The baby was transferred to another hospital for further surgery. During treatment at the second hospital, the baby had complications, was transferred back to ICU at St. Luke's. Again, no documented complications during the second stay at St. Luke's up until the child's release. The mother during this time gave up parental rights. The baby was adopted down the road by parents who elected not to seek legal action. But--and this is somewhat unknown--somehow or another, an attorney in Philadelphia was appointed the guardian ad litem to the child because of the child's nexus to a second hospital located in Philadelphia County. So the lawyer sued on behalf of the baby without the consent or knowledge of either the actual parent or the adopted parent.

The verdict in the case was $100 million against the hospital--a $100 million verdict in this case. So you wonder: Well, gee, why are we trying to put caps on awards? A $100 million verdict in this case. That verdict would have shut down this hospital, which is a major medical center in the Lehigh Valley. Subsequent to the verdict, they negotiated a settlement for substantially less money. But the bottom line is, you have a situation where things get out of control because bad things happen to people. People are injured. In this case this little baby, because of a whole lot of factors I have detailed, is going to have a tough life. But is it the fault of St. Luke's Hospital? Is it the fault of the physicians who were attending? The answer from all indications is no. But you have someone who feels bad that this child is going to need some help, so you give verdicts of $100 million.

The consequence at St. Luke's was that since 2000, 32 private physicians have left St. Luke's as a direct result of the malpractice insurance crisis. Twelve OB-GYNs, 5 neurosurgeons, 2 pulmonary specialists, 3 orthopods, 3 general surgeons, 2 internists, and 1 pain management specialist. There has been a 44-percent decline in the number of private practice OB-GYN physicians on their medical staff.

One of the reasons I have introduced S. 23 is because it is not just a problem at St. Luke's, it is a problem in Philadelphia, a problem in Pittsburgh. We are down to I think three maternity wards in the city of Pittsburgh. This is a problem across our State. Unfortunately, the heavy hand of politics is played not just here in Washington but also in our State Capitol.

Required work: Carry on the passage about the St. Luke's Hospital malpractice verdict, starting after its last sentence.

Saved entries
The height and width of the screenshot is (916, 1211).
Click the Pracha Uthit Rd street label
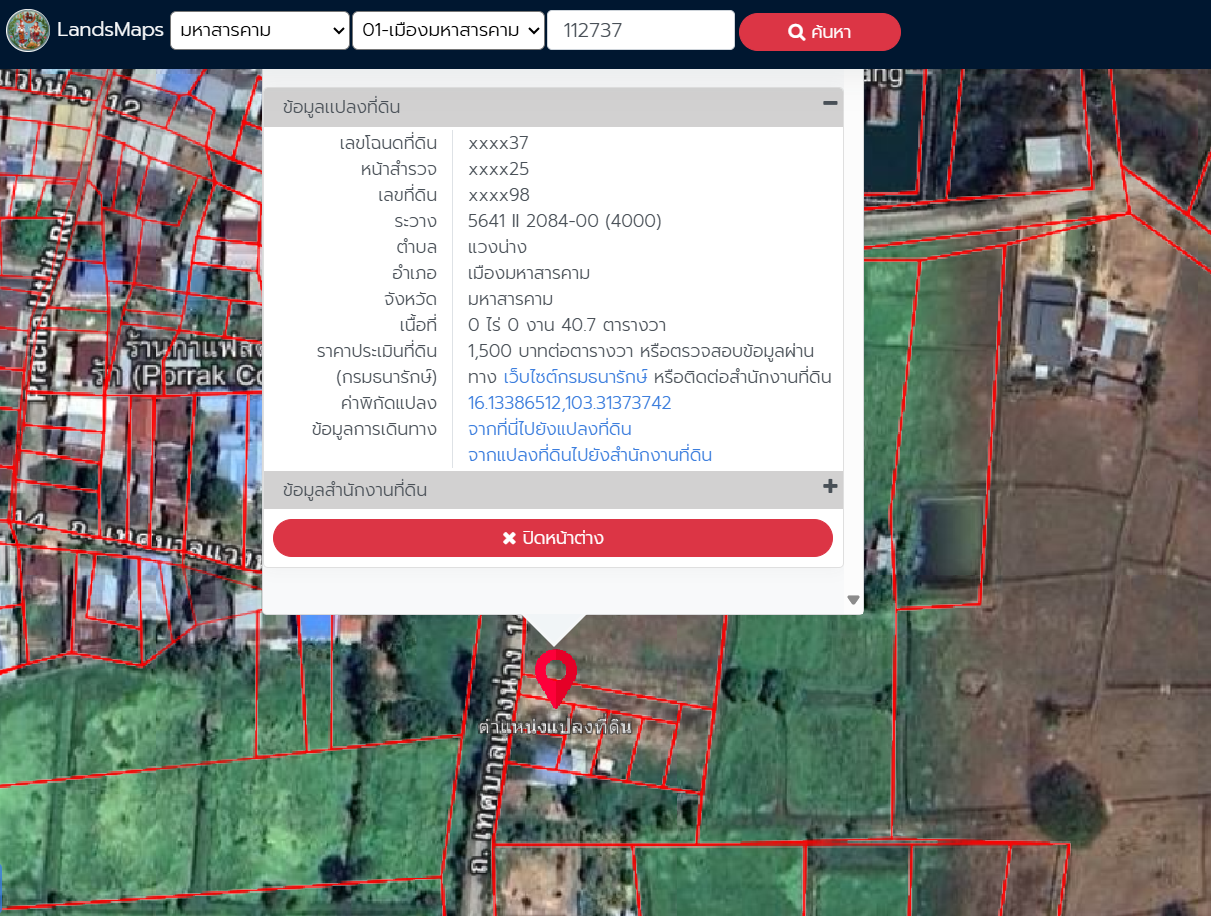pyautogui.click(x=50, y=300)
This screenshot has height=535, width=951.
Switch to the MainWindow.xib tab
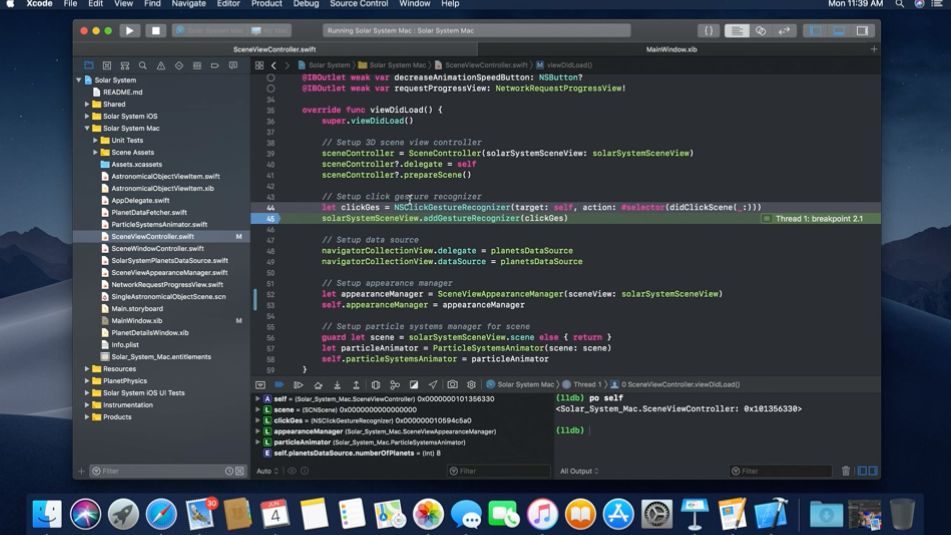point(670,49)
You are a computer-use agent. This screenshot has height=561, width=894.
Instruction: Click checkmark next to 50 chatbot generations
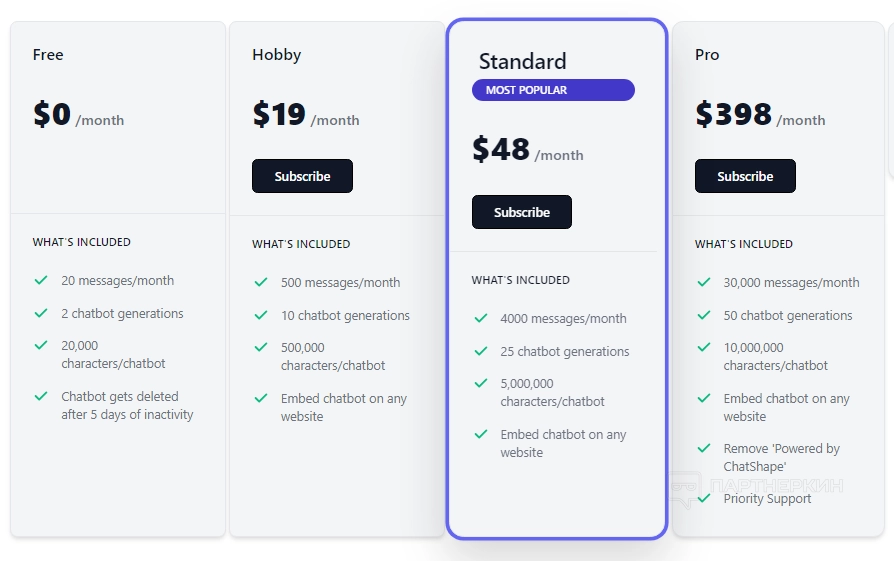704,315
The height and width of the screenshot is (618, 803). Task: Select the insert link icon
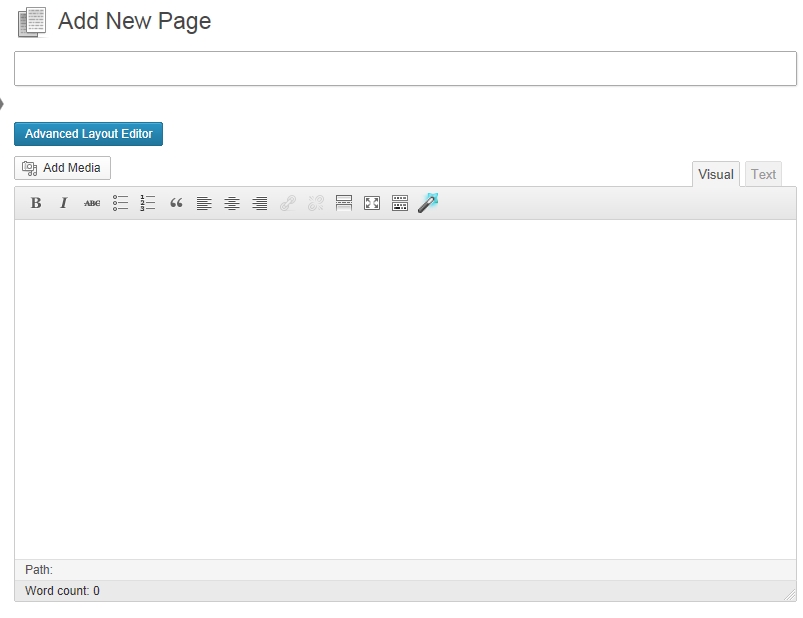point(288,202)
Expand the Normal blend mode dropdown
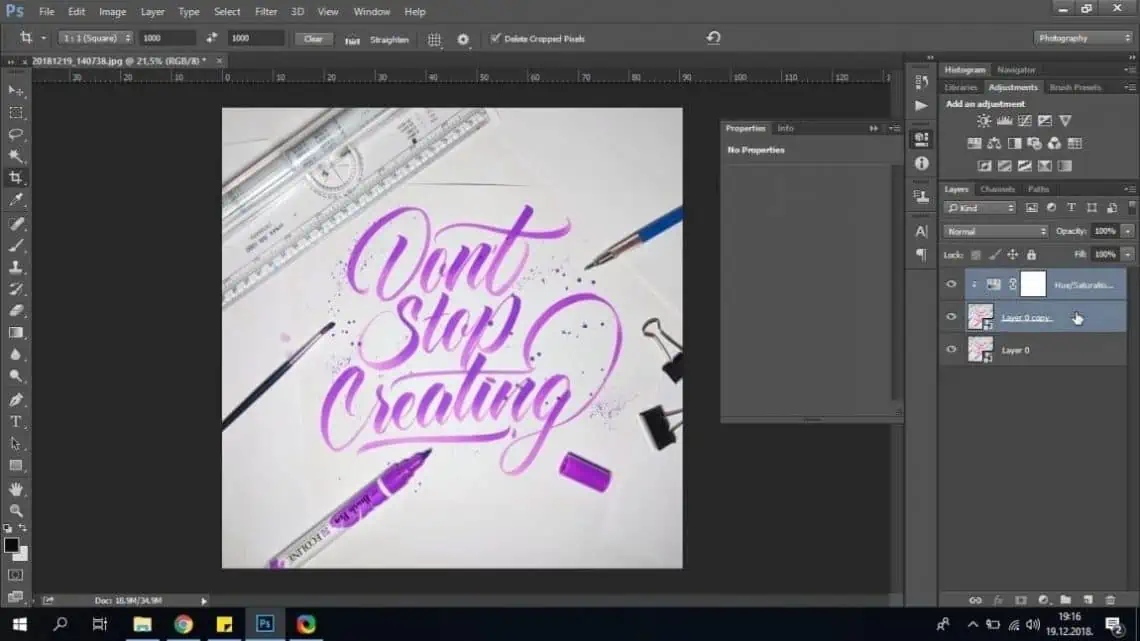1140x641 pixels. click(x=995, y=231)
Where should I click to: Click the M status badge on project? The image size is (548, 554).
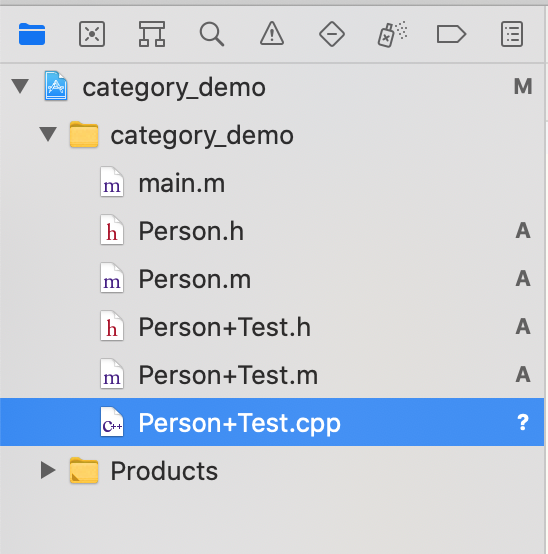point(523,87)
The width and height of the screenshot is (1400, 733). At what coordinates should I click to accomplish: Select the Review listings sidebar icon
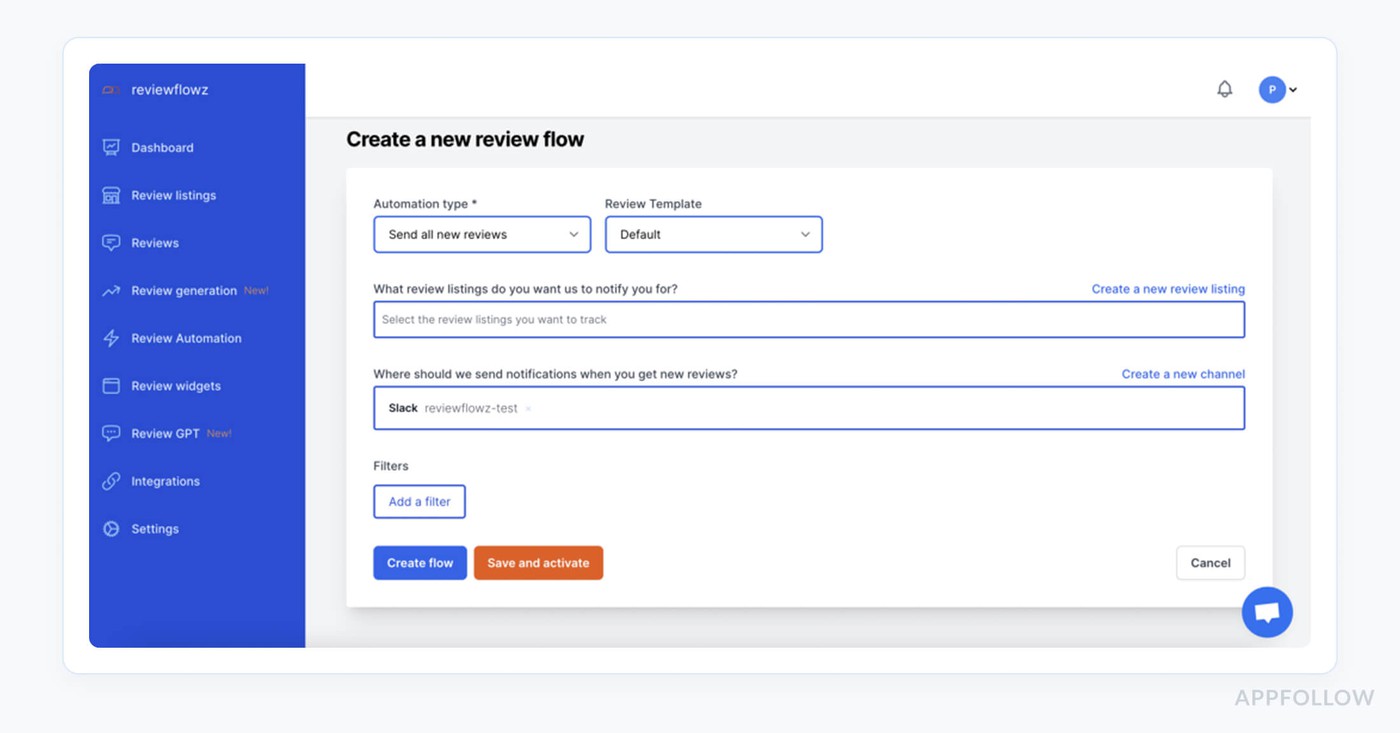pyautogui.click(x=112, y=195)
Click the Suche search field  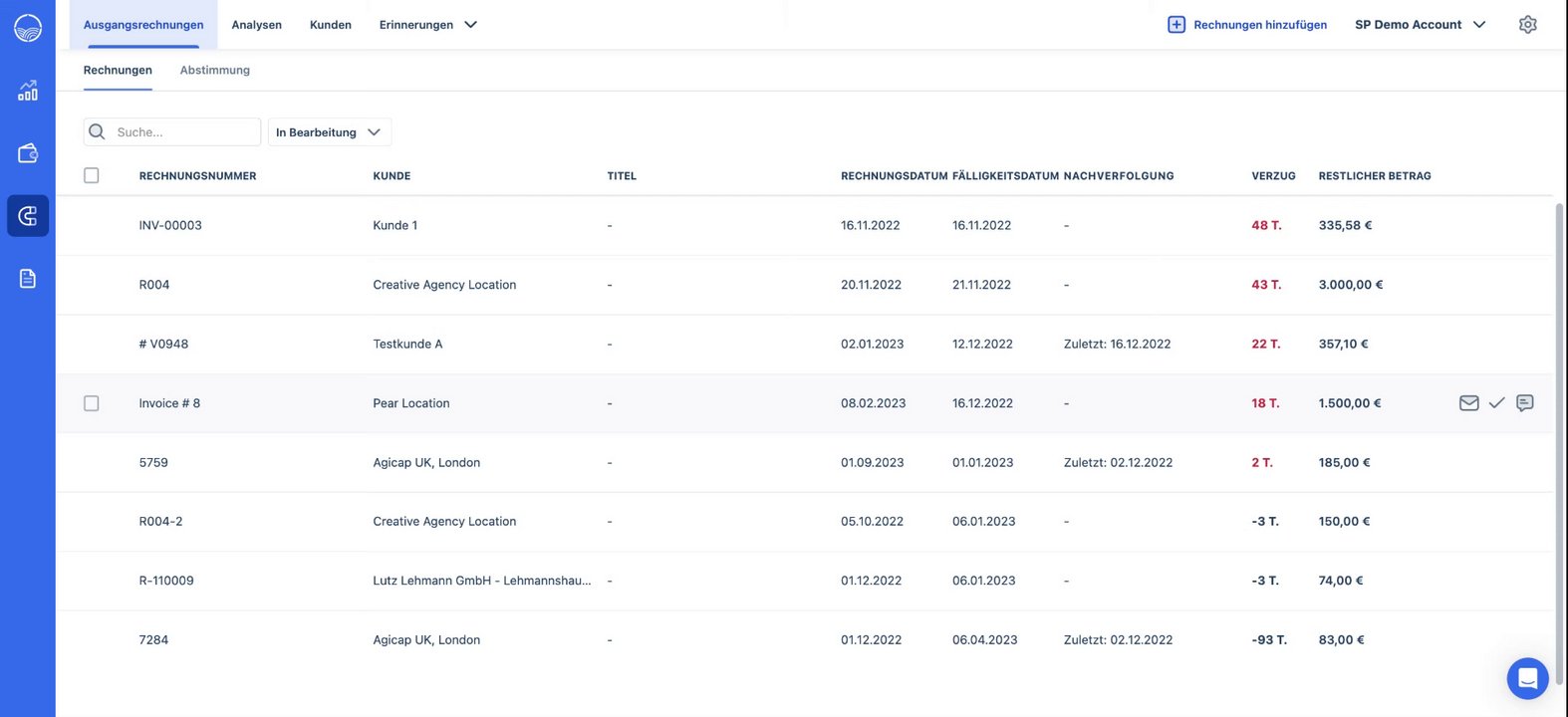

Response:
There was a study done that showed that the trial attorneys in America in the 2003-2004 election cycle contributed $182 million to political campaigns--$182 million. That sounds like a lot of money. It is a lot of money. But it is actually a pretty good investment on the part of the trial attorneys. Because for that $182 million, they were able to collect $18 billion in fees--$18 billion in fees. That is a 10,000-percent rate of return. Not a bad investment. So they are investing in the political climate here. They are investing to make sure there is no balance in the system. They are investing because they want to keep things out of whack. They want to keep those 40- and 50-percent awards, the percentages of contingency fees to these big awards, so they can keep the gravy train coming.

That is something our health care system cannot afford. We cannot afford to allow this kind of litigation to be practiced in the health care arena. It is destroying our ability to keep physicians in Pennsylvania. It is destroying our ability to have responsible medicine practiced--not defensive medicine but appropriate medicine and responsible medicine that treats patients the way they should be treated, not the way they need to be treated to avoid possible litigation.

That is not responsible medicine. That is not the medicine physicians want to practice. But, increasingly, in my State, that is the medicine they are practicing, and unless we do something tonight, in a few minutes, they are going to have to continue to practice that way.